Problem: Copy out each line below containing "computer".

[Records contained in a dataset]

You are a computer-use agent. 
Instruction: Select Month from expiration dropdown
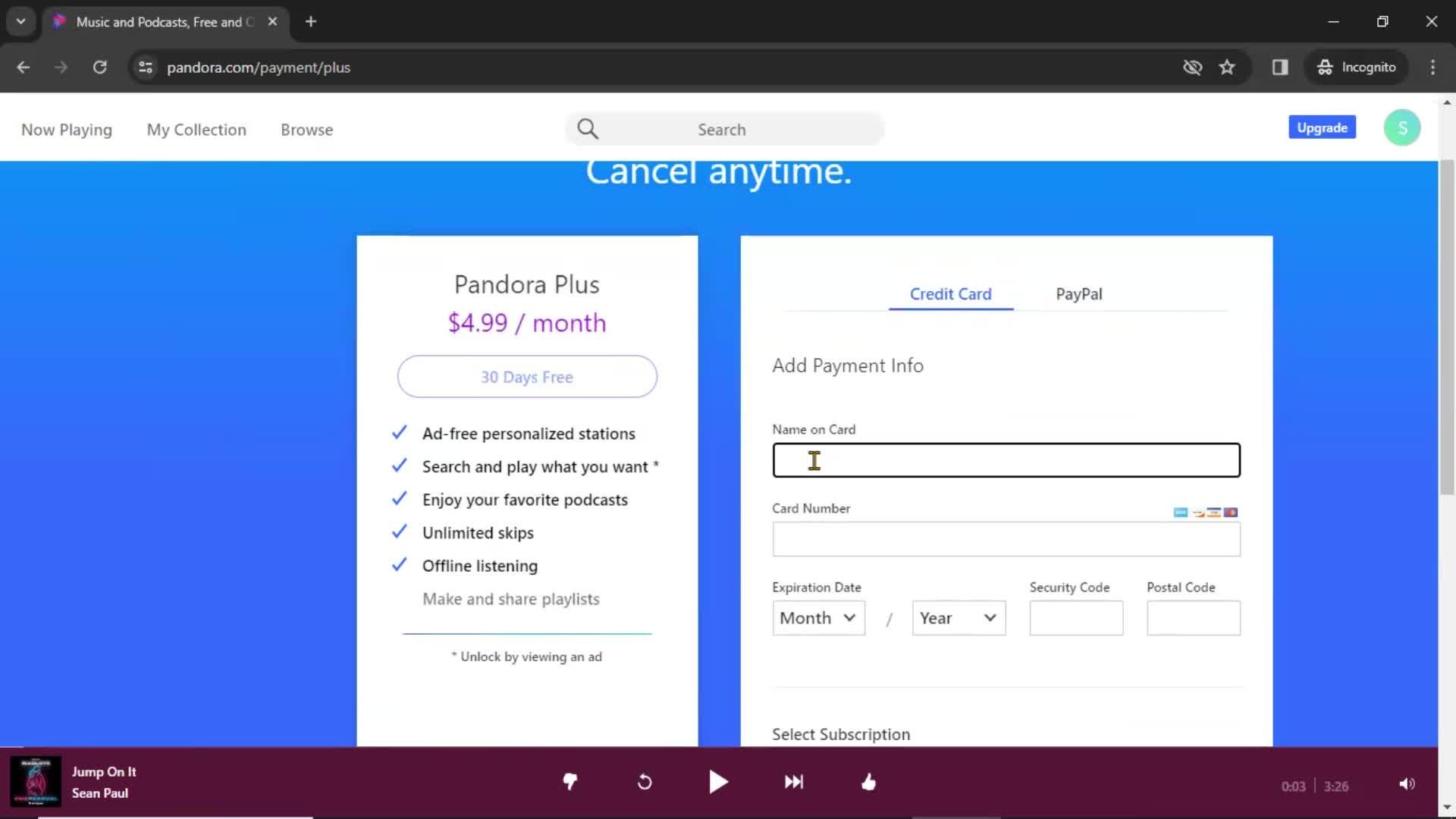816,617
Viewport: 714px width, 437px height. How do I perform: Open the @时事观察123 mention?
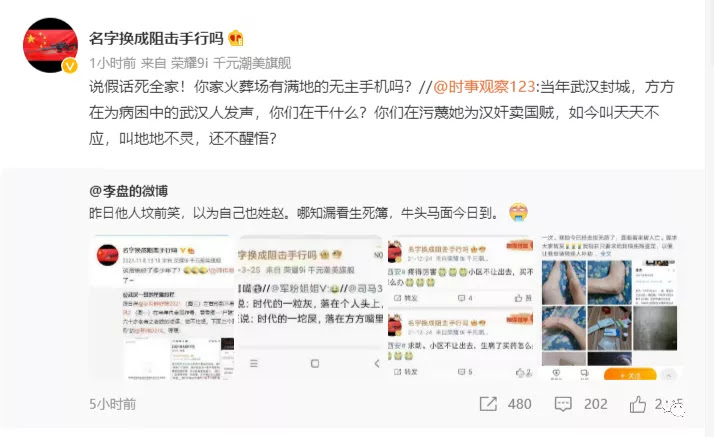[x=484, y=86]
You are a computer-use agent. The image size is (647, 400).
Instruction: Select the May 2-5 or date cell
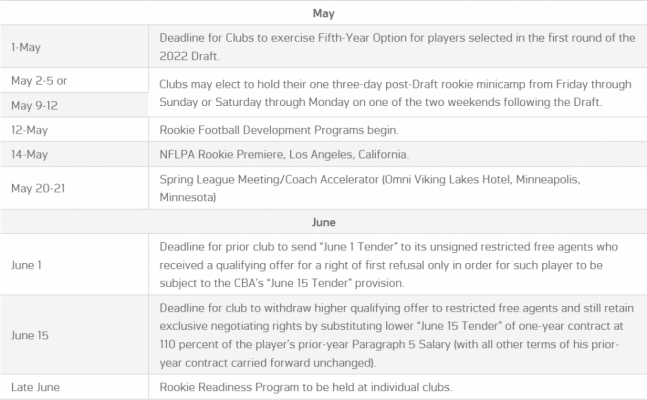tap(74, 80)
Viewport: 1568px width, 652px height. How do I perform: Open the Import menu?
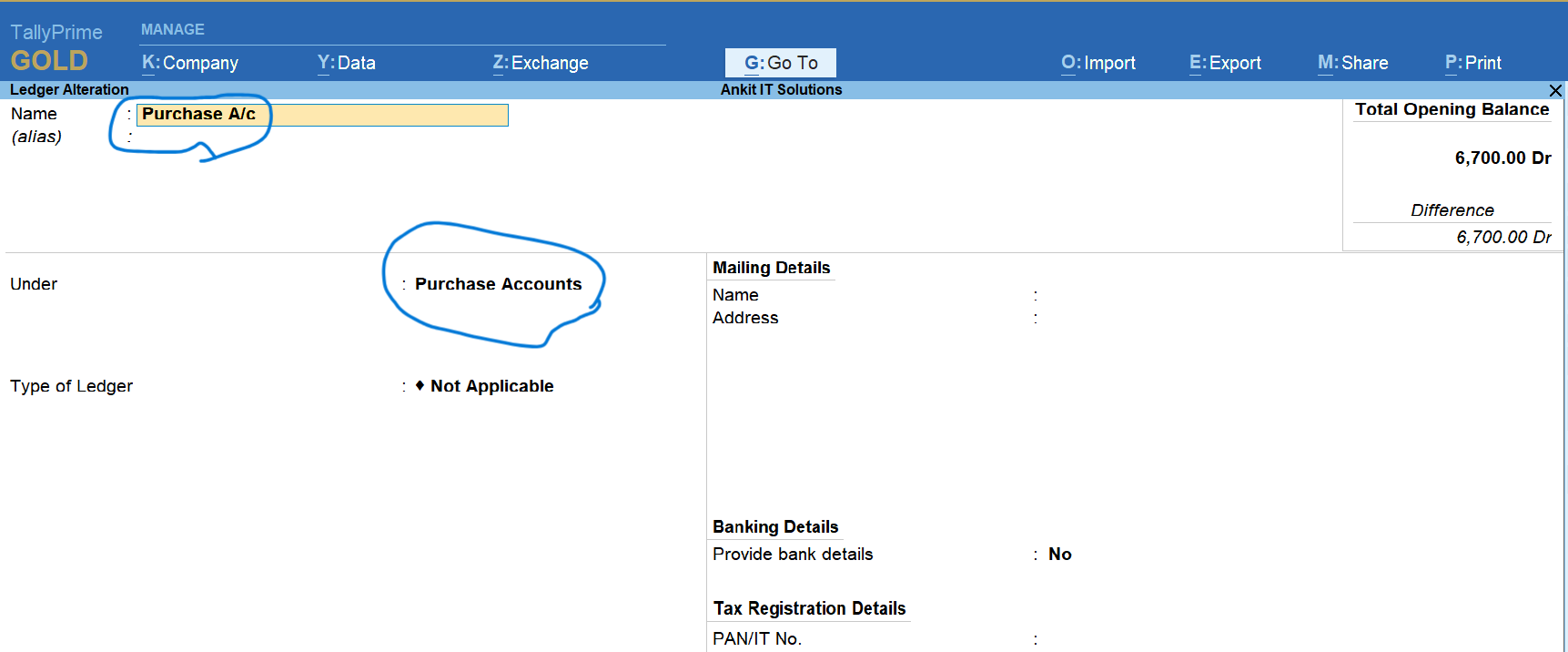pos(1098,63)
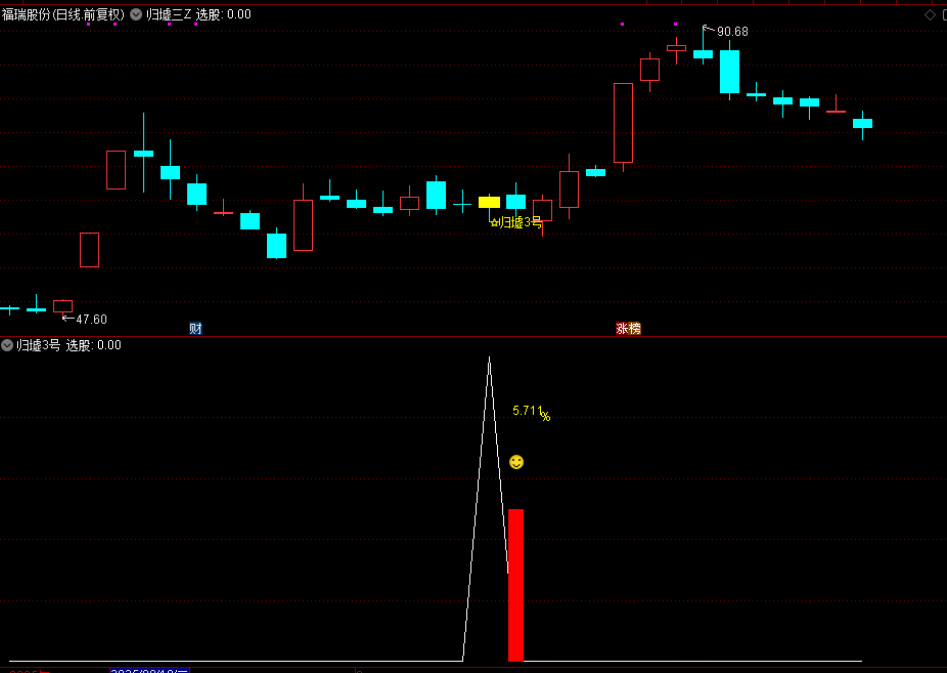Click the 5.711% percentage label
The height and width of the screenshot is (673, 947).
point(531,411)
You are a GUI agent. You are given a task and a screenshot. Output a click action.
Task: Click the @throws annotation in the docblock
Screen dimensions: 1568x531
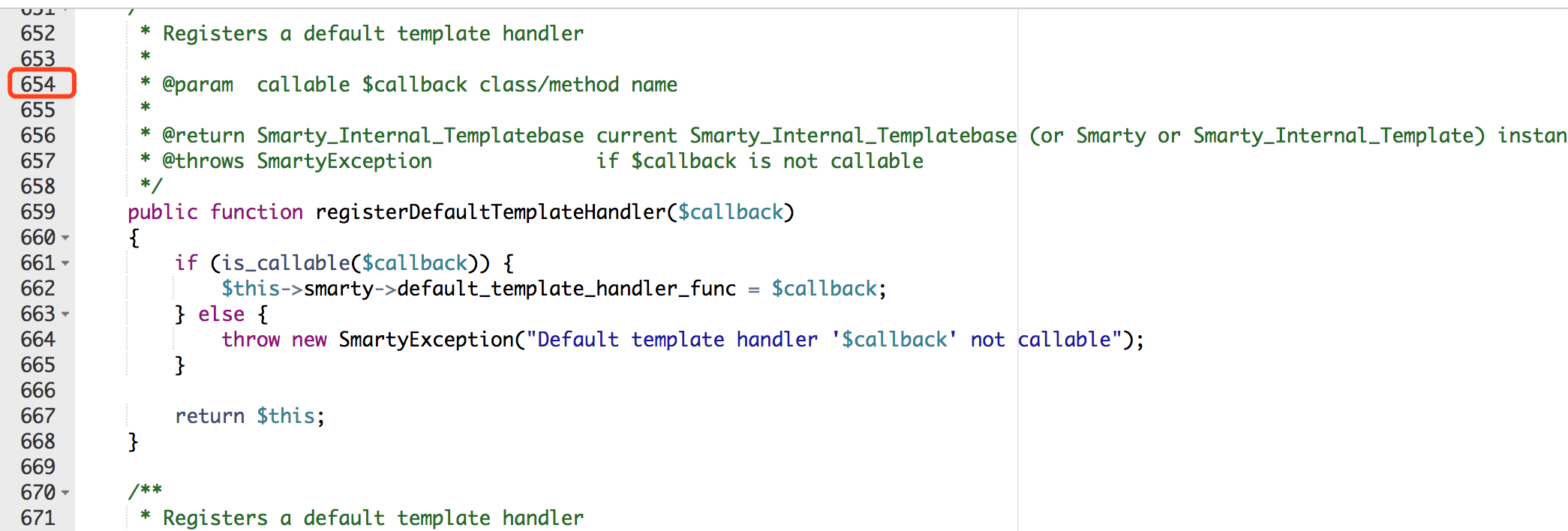coord(203,161)
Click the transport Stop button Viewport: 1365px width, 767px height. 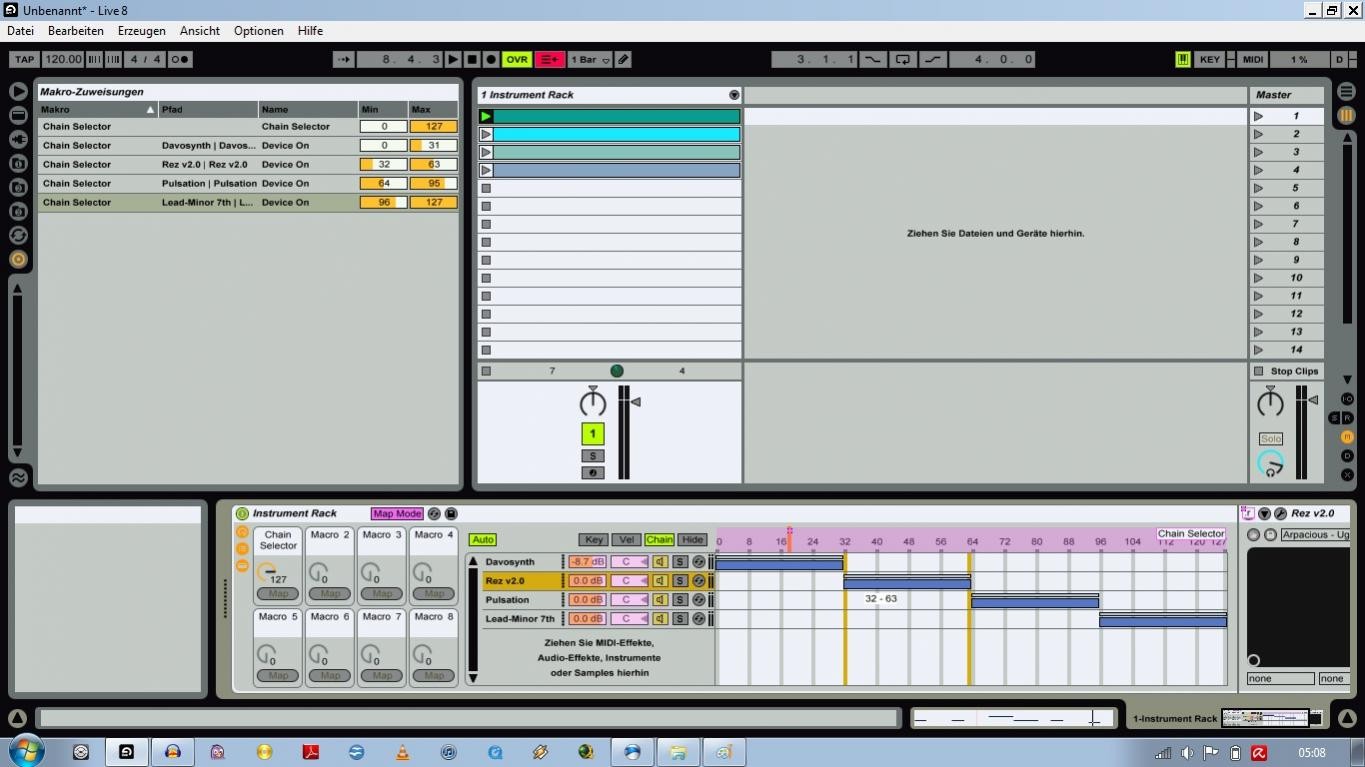pyautogui.click(x=472, y=60)
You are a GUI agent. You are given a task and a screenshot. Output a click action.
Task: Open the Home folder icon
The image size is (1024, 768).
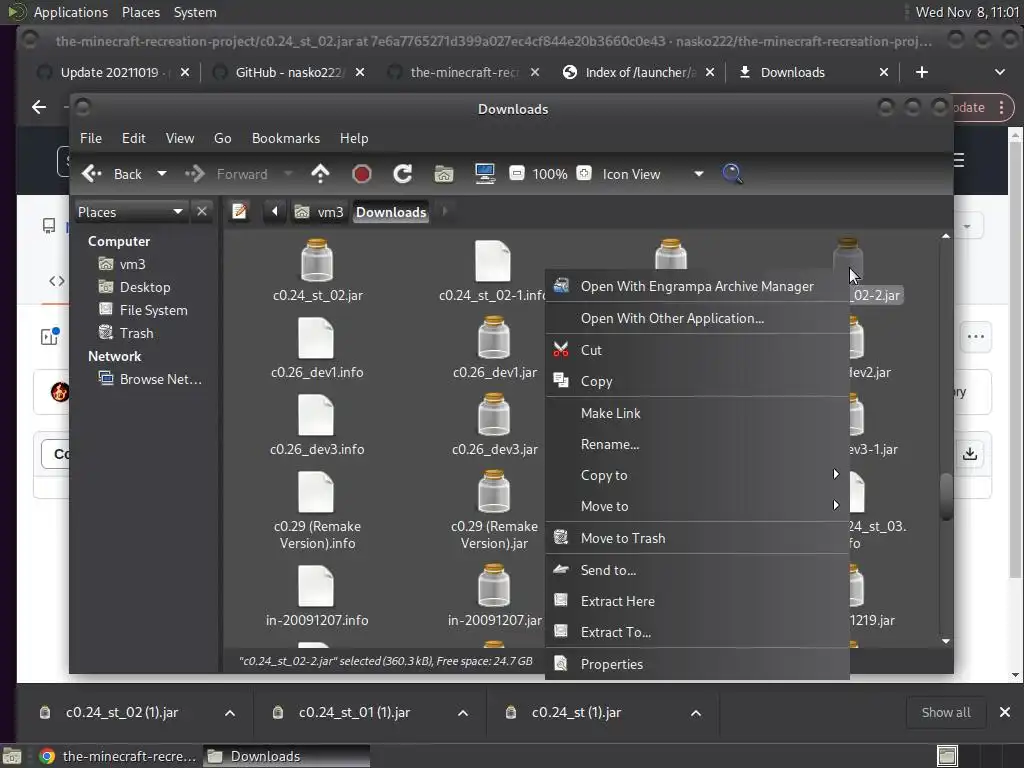(444, 174)
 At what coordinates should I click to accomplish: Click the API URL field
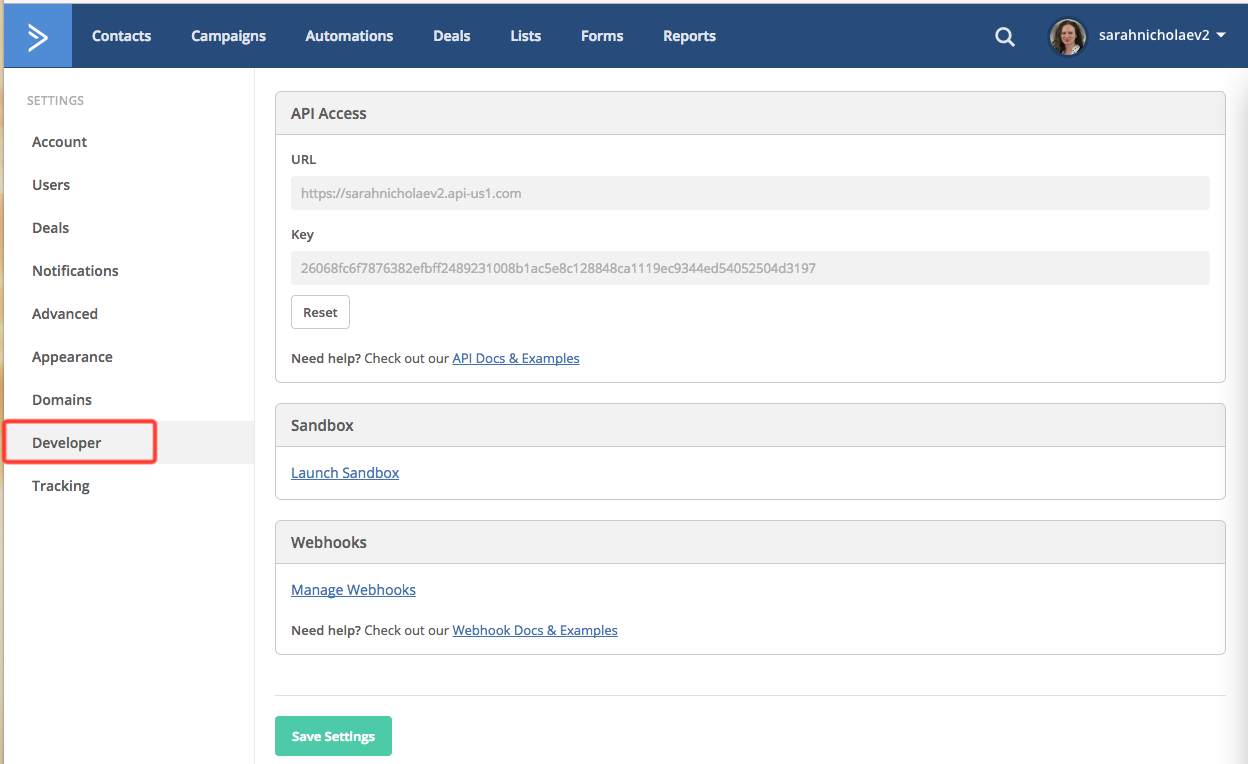(749, 193)
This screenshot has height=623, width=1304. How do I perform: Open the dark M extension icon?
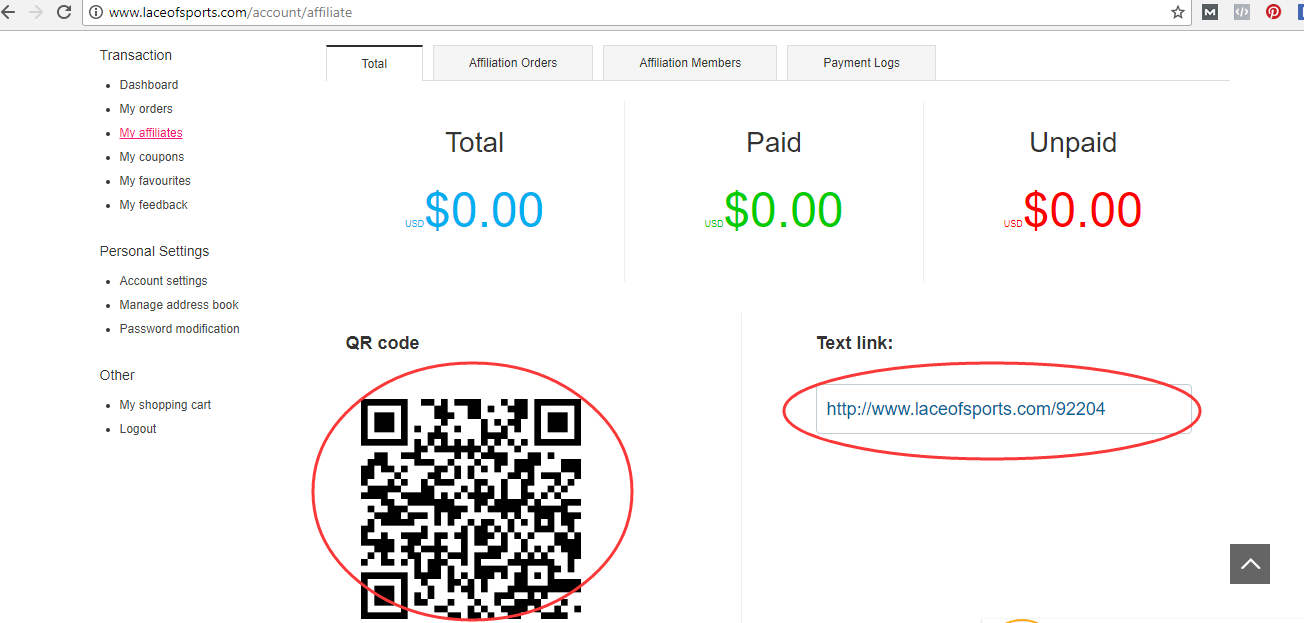coord(1210,12)
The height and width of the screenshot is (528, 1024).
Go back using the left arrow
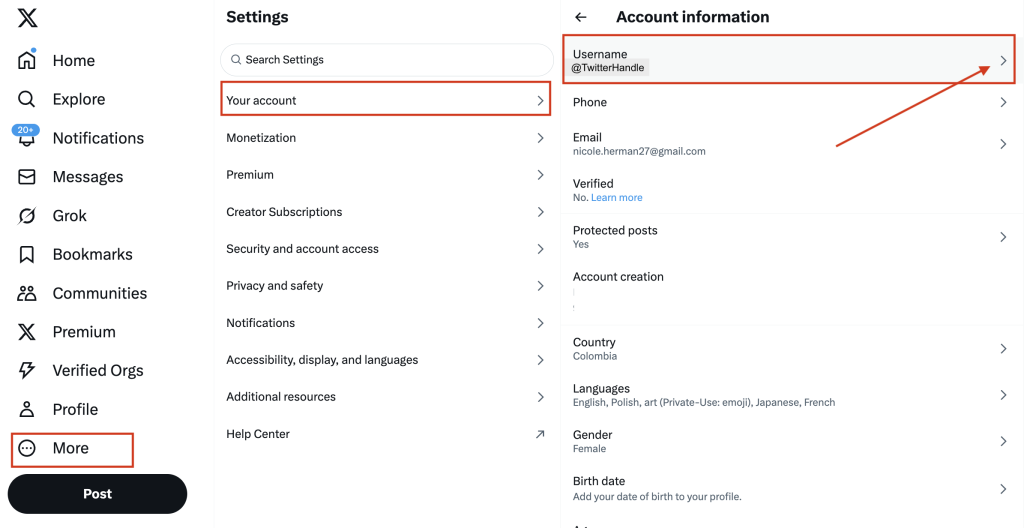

Finished exercise:
You are a computer-use agent. 
You are a computer-use agent. The image size is (647, 400).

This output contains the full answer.